A policy on how the organisation will manage the risks produced for it by the events of climate change
If you want to make sure all the functions and activities deliver on the organisation’s obligations in relation to the State Government’s Climate Change Act.
A strategy defines how to get from where you currently are to where you want to be. For example, you might put together a strategy to carry out a policy.
Note that not all paths from where you are now to a future state are equal. Your policy, culture, risk appetite and other aspects of your framework set the parameters on whether a path is good or not.
Example of a strategy
Example of a strategy Why you might choose to make it
A strategy to continuously improve how the organisation manages risk
If you want to improve aspects of your framework, processes and culture, especially in the light of your Risk Maturity Benchmark (RMB) results.
A strategy to manage physical and transition risks for the agriculture sector
If your assessment of your internal and external context shows that your organisation must take an active role in protecting and creating value for the sector.
A plan defines actions, when they are going to be done, and who'll do them.
Example of a plan
Example of a plan Why you might choose to make it
An improvement plan
To identify and assign resources and implement a continuous improvement strategy.
A plan to manage physical and transition risks in the agriculture sector
To identify and assign resources and implement a strategy to manage physical and transition risks of climate change in the agriculture sector.
A training plan
To ensure that your staff have knowledge and skills that'll make a material difference to one of your risks; for example, risk of cyber attack, or misdiagnosis of a patient’s symptoms.
Processes and models
Processes, models and so on help make the decision-making activities that are going on at desks and in meeting rooms to be consistent, thorough and accountable.
Processes map sequences of actions, where one action depends on the success of the one before.
Models show the relationships between the entities in a system.

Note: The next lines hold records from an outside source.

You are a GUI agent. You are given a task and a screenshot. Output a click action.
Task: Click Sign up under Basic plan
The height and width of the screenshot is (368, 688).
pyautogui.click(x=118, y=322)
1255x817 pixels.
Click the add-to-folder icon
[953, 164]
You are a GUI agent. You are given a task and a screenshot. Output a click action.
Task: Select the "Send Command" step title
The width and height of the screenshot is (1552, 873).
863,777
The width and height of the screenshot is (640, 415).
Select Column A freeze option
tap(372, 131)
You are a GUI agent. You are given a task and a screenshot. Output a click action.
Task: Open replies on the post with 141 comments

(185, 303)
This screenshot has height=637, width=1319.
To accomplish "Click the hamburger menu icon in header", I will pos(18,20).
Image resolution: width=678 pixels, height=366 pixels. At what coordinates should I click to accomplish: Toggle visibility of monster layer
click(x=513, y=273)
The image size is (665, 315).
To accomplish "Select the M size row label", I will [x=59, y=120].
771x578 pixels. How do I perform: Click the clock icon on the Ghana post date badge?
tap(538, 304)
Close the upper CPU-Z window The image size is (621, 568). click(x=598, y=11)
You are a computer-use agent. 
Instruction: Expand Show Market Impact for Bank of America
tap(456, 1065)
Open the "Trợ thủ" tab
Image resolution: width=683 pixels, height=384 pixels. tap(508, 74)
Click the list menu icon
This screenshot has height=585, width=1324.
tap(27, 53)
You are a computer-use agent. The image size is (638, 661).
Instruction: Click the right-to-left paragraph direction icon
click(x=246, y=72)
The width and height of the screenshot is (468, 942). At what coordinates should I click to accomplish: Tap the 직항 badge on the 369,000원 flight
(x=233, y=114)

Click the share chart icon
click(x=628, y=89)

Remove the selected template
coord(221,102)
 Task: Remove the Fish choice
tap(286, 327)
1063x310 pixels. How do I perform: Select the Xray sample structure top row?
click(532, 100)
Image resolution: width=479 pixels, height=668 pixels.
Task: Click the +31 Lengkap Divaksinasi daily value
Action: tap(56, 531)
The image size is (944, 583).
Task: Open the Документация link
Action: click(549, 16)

For example, an organisation chart is a model of the positions in an organisation and how they're related to each other.
Example of processes and models
Example of a processes and models You might choose to do it to make sure:
A process for assessing risks
decision-makers are assessing risks thoroughly for them to manage it effectively.
A process for escalating risk
risks are acted on with the appropriate urgency and resources.
A model of governance
vital information's shared and acted on in the appropriate forums, and those with responsibilities for managing risk are accountable.
A model for collaboration
your people understand how to efficiently and effectively manage shared risk.
A statement of the organisation’s position doesn’t describe actions or purpose but gives an unambiguous signal of its appetite and tolerance in relation to a specific matter.
Example of a statement
Example of a statement You might choose to make it if you want to control the risk of:
A statement on the desired culture of decision-making in the organisation
unwanted decision-making behaviour and poor relationships with other organisations and the public.
A statement on how it'll manage public information to protect and create value
confidential information being misused and make the most of opportunities to create value by sharing public data.
Building a framework specific to your needs is a sign that your risk maturity’s growing. Stay alert to what’s going on in your internal and external context and look for opportunities to refine it in response to change.
The RMB will help you steer a course through that change by helping you stay focussed on your goals and the requirements of the VGRMF.